Some 900,000 home owners have now fallen into negative equity after a prolonged period of house price falls, the Council of Mortgage Lenders (CML) has revealed.
The trade body’s research shows that around two thirds of these home owners face only modest shortfalls of less than 10 per cent, equating to around £6,000 in negative equity for first-time buyers and £8,000 for other home buyers.
The greatest numbers of negative equity cases are seen for mortgages taken out at the peak of house prices between the second and third quarters of 2007. The CML said house prices had fallen by around 18 per cent nationally by the end of last year. Indices from Nationwide and Halifax state they have fallen further in the past three months on average.
In comparison to the last recession, the CML said that during the trough of the market in early 1993, estimates of households in negative equity were upwards of 1.5 million.
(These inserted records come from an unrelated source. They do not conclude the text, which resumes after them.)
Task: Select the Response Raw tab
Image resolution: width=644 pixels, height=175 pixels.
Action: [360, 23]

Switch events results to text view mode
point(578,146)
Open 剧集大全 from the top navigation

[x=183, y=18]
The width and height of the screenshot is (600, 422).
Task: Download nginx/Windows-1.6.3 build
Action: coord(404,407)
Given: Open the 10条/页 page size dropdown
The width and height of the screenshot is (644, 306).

Most borrowers saved, continued to pay their mortgages and eventually recovered their equity position and many are expected to do the same now.
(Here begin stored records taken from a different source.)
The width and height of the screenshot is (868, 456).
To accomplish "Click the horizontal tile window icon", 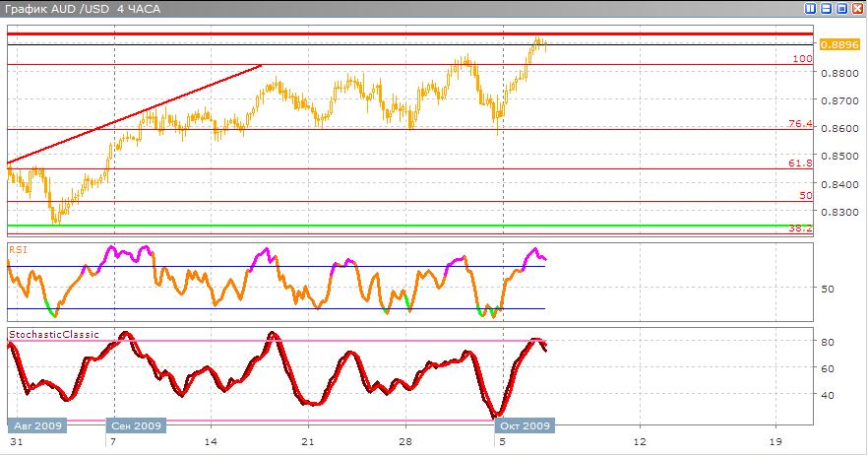I will (826, 8).
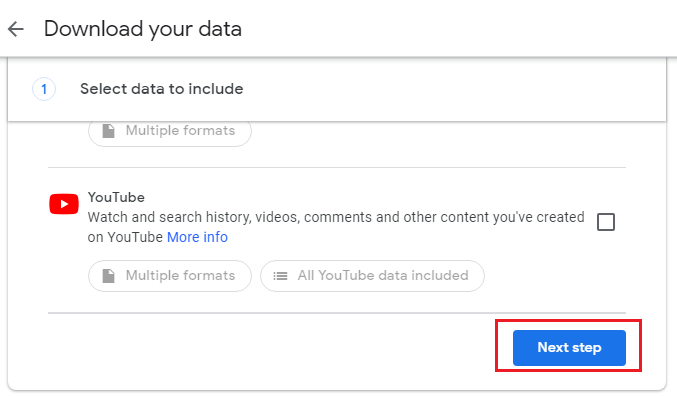
Task: Click the list icon beside All YouTube data included
Action: [280, 276]
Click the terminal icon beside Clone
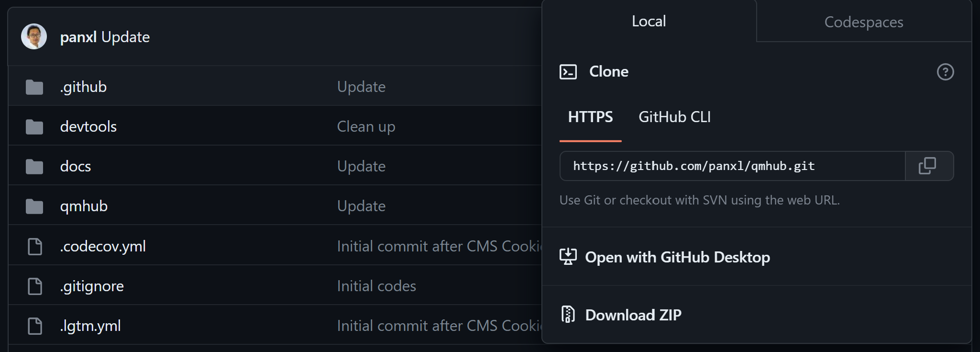The image size is (980, 352). pyautogui.click(x=569, y=71)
A recent study by GfK estimated that almost four million borrowers are now "at risk of negative equity" rising to around five million by the end of the year. The CML said it does not have sufficient detail on the GfK methodology used, but added that it would seem "implausible" that this figure could be more accurate than the consensus range of estimates.
The CML added that one unfounded myth is that there is a strong causal link between negative equity and mortgage repayment problems. It said this is not true and that payment problems are typically associated with unexpected spending commitments, reduced income and changes in household circumstances. Negative equity, on the other hand, only surfaces as a problem if households need to move, or are also experiencing repayment difficulties.
Bob Pannell, head of research for the CML, said: "Although negative equity has resurfaced as house prices have fallen, one big difference from the early 1990s downturn is that it is less concentrated among young, first-time buyers, and more evenly spread across wider age groups and those at different points on the housing ladder."
Panell said that negative equity will contribute to subdued property turnover, but otherwise should have few adverse effects for the majority of households affected.
He added: "Where people needs to move house for job or other priority reasons, lenders can often be flexible to existing borrowers with low or negative equity, as long as their financial position is sound and they have a good payment track record.
"Otherwise, sitting tight and building up savings or overpaying on the mortgage are the strategies most borrowers are likely to adopt. It should be easier for households to rebuild their equity position than in the early 1990s, as low interest rates on their mortgage can help them to save or overpay more quickly."